Systems and methods for detecting malware using file clustering

摘要

The disclosed computer-implemented method for detecting malware using file clustering may include (1) identifying a file with an unknown reputation, (2) identifying at least one file with a known reputation that co-occurs with the unknown file, (3) identifying a malware classification assigned to the known file, (4) determining a probability that the unknown file is of the same classification as the known file, and (5) assigning, based on the probability that the unknown file is of the same classification as the known file, the classification of the known file to the unknown file.

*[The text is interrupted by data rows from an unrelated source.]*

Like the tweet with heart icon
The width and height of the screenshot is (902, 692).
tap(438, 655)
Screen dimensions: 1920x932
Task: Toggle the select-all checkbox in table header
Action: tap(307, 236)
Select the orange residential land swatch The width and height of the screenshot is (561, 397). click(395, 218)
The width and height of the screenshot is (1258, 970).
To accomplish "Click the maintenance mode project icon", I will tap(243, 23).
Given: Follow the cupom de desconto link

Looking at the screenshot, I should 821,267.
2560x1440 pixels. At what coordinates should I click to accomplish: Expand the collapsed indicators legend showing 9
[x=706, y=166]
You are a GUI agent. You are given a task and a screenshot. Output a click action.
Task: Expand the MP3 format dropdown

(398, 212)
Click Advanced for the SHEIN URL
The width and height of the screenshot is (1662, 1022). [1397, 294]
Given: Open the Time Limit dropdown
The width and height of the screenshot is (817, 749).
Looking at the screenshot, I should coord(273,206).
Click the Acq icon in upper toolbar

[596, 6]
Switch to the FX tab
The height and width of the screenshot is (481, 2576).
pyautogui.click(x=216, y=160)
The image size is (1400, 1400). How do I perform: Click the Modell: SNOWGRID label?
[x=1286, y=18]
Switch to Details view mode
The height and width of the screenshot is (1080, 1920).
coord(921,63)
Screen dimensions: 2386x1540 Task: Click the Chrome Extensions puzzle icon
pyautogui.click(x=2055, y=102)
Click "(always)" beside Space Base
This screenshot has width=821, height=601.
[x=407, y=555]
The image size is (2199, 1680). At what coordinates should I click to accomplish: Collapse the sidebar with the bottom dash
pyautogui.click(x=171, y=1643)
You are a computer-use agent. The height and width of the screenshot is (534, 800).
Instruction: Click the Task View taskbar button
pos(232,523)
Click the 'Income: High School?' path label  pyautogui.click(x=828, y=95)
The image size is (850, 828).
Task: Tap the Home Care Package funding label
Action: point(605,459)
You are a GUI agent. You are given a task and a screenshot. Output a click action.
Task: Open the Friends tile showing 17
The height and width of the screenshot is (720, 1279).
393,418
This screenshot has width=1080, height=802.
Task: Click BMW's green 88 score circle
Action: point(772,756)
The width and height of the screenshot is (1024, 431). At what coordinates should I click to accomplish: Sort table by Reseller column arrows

Various other methods, systems, and computer-readable media are also disclosed.

主权项

1. A computer-implemented method for detecting malware using file clustering, at least a portion of the method being performed by a computing device comprising at least one processor, the method comprising:
identifying an unknown file with an unknown reputation; identifying at least one known file with a known reputation that co-occurs with the unknown file; identifying a classification assigned to the known file; determining a probability that the unknown file is of the same classification as the known file; assigning, based on the probability that the unknown file is of the same classification as the known file, the classification of the known file to the unknown file wherein identifying the unknown file comprises: obtaining, from at least one client device, information that identifies the unknown file; querying, using the information that identifies the unknown file, a file reputation database that associates file information with file reputations; receiving, in response to querying the file reputation database, an indication that the unknown file's reputation is unknown.